Adesso, per l’orrore di tutti quelli che tra dieci anni non troveranno servitù per la casa in campagna, anche se non hai ereditato puoi prosperare persino qui – qui dove molti lupini e moltissima provvidenza, ma mai un Jay Gatsby – grazie alla cultura della zoccolaggine.
Quando avevo vent’anni io, se eri caruccia e senza talenti andavi ai provini di “Non è la Rai”, ma era un numero di posti di lavoro limitatissimo. Adesso, grazie all’ampliamento della cultura della zoccolaggine e dei suoi mezzi di produzione, devi solo accendere la telecamera del telefono. E a quel punto sculettare, candidarti, entrambe le cose: di sicuro non finisci a lavare le scale, se di presentabile presenza (o se abbastanza impresentabile da divenire telegenica).

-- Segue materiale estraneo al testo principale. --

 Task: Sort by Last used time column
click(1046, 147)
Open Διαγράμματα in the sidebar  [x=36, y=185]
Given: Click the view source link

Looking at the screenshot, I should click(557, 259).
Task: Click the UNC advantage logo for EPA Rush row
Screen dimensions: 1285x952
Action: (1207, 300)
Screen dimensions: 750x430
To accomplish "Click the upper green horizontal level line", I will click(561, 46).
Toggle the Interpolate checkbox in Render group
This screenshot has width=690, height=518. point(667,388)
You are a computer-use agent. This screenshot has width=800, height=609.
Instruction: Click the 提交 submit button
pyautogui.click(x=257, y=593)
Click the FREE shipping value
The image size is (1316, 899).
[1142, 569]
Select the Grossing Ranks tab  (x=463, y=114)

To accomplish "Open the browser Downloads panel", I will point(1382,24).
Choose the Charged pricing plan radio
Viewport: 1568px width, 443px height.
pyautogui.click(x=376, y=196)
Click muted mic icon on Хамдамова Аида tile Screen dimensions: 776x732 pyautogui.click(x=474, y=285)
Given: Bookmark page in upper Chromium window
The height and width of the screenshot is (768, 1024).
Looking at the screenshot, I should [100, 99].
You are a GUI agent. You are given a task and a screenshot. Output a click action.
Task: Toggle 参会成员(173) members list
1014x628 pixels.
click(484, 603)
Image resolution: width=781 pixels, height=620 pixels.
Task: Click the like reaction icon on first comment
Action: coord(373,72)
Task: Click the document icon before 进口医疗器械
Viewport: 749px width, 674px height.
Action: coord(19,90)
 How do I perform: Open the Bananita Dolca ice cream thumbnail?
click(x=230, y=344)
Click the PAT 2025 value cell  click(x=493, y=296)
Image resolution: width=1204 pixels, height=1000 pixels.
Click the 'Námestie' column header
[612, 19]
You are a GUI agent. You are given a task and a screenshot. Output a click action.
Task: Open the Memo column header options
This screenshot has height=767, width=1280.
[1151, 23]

Nella cultura della zoccolaggine la valuta sono i like e non si fa la morale alla clientela che decide come ti preferisce. Trump ne è il prodotto perfettissimo, ha ragione Dowd: «Può essere rotondo o quadrato, per TikTok o contro TikTok, per le criptovalute o contro. Non ha nessuna filosofia, tranne: cosa ci guadagno?».
In fondo quel che Cardi B sta dicendo a Trump è che è più americana di lui perché il patrimonio di lei non è ereditario: ci muoviamo tutti e due nella cultura della zoccolaggine, Donald, ma tu non hai fatto la gavetta.